Sonderbetreuungszeit

Achtung!

Die Möglichkeit, Sonderbetreuungszeit zu vereinbaren, bestand noch bis 31.05.2020. Die Maßnahme wurde von der Bundesregierung nicht weiter verlängert. Sollte sich daran etwas ändern, finden Sie die entsprechenden Informationen sofort auf unseren Internetseiten.

Was ist Sonderbetreuungszeit?

Wenn die Schule oder der Kindergarten Ihres Kindes geschlossen oder eingeschränkt wird und Sie Ihr Kind notwendigerweise betreuen müssen, können Sie mit Ihrem Arbeitgeber eine „Sonderbetreuungszeit“ von bis zu drei Wochen (auch in Teilen – ganztägig/halbtägig) vereinbaren.

Beachten Sie!

Bei der Sonderbetreuungszeit handelt es sich weder um einen Krankenstand, noch um Urlaub oder Zeitausgleich. Der Begriff „Sonderurlaub“ stimmt daher nicht.

Vorteile der Sonderbetreuungszeit

Wie bekomme ich Sonderbetreuungszeit?

Sonderbetreuungszeit ist sowohl für Ihren Arbeitgeber wie auch für Sie vorteilhafter, weil er einen Zuschuss zu Ihren Lohnkosten erhält. Für Sie besteht der Vorteil darin, dass Sie die Notwendigkeit einer Dienstfreistellung nicht jeden Tag neu begründen und beweisen müssen. 

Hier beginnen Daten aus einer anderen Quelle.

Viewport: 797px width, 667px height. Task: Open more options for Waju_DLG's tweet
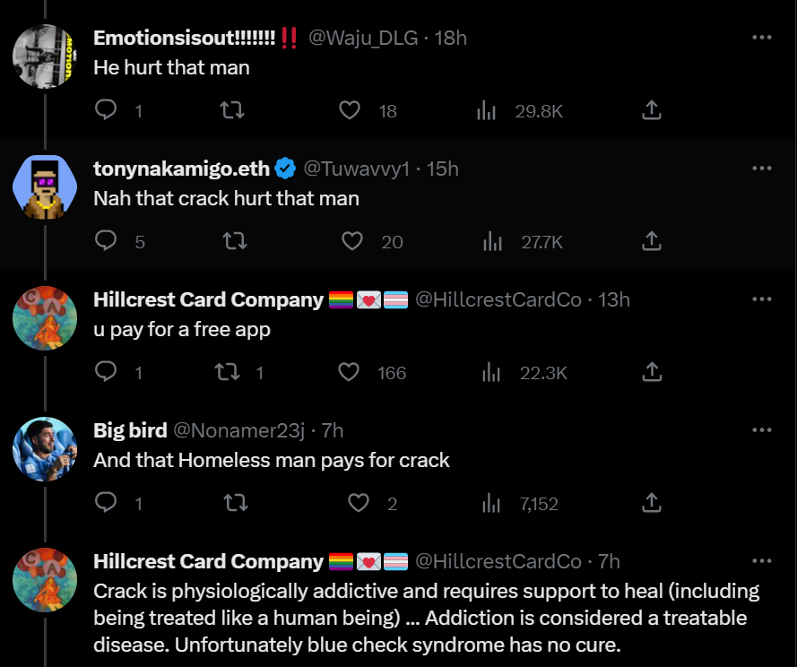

Voraussetzung ist, dass Ihr Kind das 14. Lebensjahr nicht vollendet hat und Ihre Anwesenheit zur Aufrechterhaltung des Betriebes nicht erforderlich ist.

Zusätzlich ist die Vereinbarung einer Sonderbetreuungszeit möglich, wenn Sie Angehörige oder Angehöriger einer pflegebedürftigen Person sind, deren Pflege und Betreuung aber in Folge eines Ausfalls der bisherigen Betreuungskraft (die die Voraussetzungen des Hausbetreuungsgesetzes erfüllt) nicht mehr sichergestellt werden kann.

Gilt die Sonderbetreuungszeit auch für Menschen mit Behinderung?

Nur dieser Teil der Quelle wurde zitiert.